Question

A uniform metal disc of radius $R$ is taken and out of it a disc of diameter $\dfrac{R}{2}$ is cut off from the end. The center of mass of the remaining part will be:
(A) $\dfrac{R}{{10}}$ from the center
(B) $\dfrac{R}{{15}}$ from the center
(C) $\dfrac{R}{5}$ from the center
(D) $\dfrac{R}{{20}}$ from the center

Answer 1

First we have to draw a rough diagram showing the required parameters to solve the problem. From the above given condition we can say that the density of the disc will be uniform. Now we will geometrically compare the dimension in both the cases.
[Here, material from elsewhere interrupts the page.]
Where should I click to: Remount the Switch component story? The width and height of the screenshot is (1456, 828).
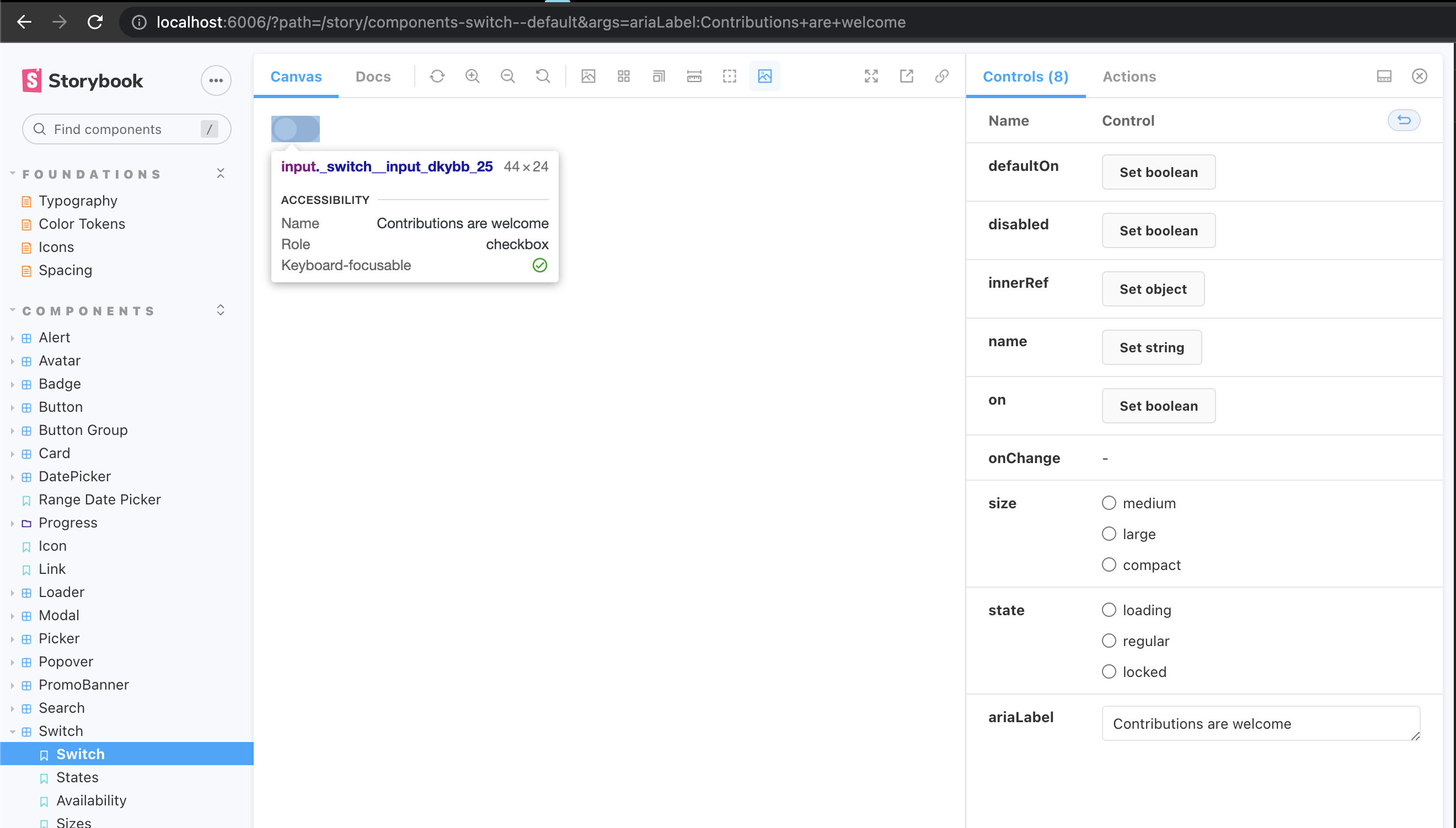pos(437,76)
We will get the area now using the center of mass along the x coordinate we will get the center of mass of the remaining part.

Complete step by step answer:
As per the problem we have a uniform metal disc of radius $R$ is taken and out of it a disc of diameter $\dfrac{R}{2}$ is cut off from the end.
We need to calculate the center of mass of the remaining part.

The density of the disc will remain uniform all over the surface, so now we can use a geometrical method to find their area.
Area of the larger disc,
${A_1} = \pi {R^2}$
Now the area of the cutoff disc is,
${A_2} = \pi {\left( {\dfrac{R}{4}} \right)^2} = \dfrac{{\pi {R^2}}}{{16}}$
Calculating the center of mass of the remaining potion across the x coordinate we will get,
${X_{COM}} = \dfrac{{{A_1}{X_1} - {A_2}{X_2}}}{{{A_1} - {A_2}}}$
Here,
${A_1}$ is the area of the larger disc of radius $R$.
${A_2}$ is the area of the removed disc of radius $\dfrac{R}{4}$.
${X_1}$ is the distance of center of mass of the larger disc from the ${X_{COM}}$.
${X_2}$ is the distance of center mass of the smaller disc from the ${X_{COM}}$.
Now putting the respective values in the above formula we will get,
${X_{COM}} = \dfrac{{\pi {R^2}\left( 0 \right) - \dfrac{{\pi {R^2}}}{{16}}\left( {\dfrac{{3R}}{4}} \right)}}{{\pi {R^2} - \dfrac{{\pi {R^2}}}{{16}}}}$
$\Rightarrow {X_{COM}} = \dfrac{{ - \left( {\dfrac{{3{R^3}}}{{64}}} \right)}}{{\dfrac{{15{R^2}}}{{16}}}}$
Cancelling the common terms we will get,
${X_{COM}} = - \dfrac{R}{{20}}$
Hence the center of mass is at $\dfrac{R}{{20}}$ from the center.
Therefore the correct option is (D).

Note: Center of mass is a position that defines the relative to an object or system of objects. The distribution of mass in space is the unique point where the weighted relative position of the distributed mass sums to zero. Keep in mind that center of mass is the point to which force may be applied to cause a linear acceleration without any angular acceleration.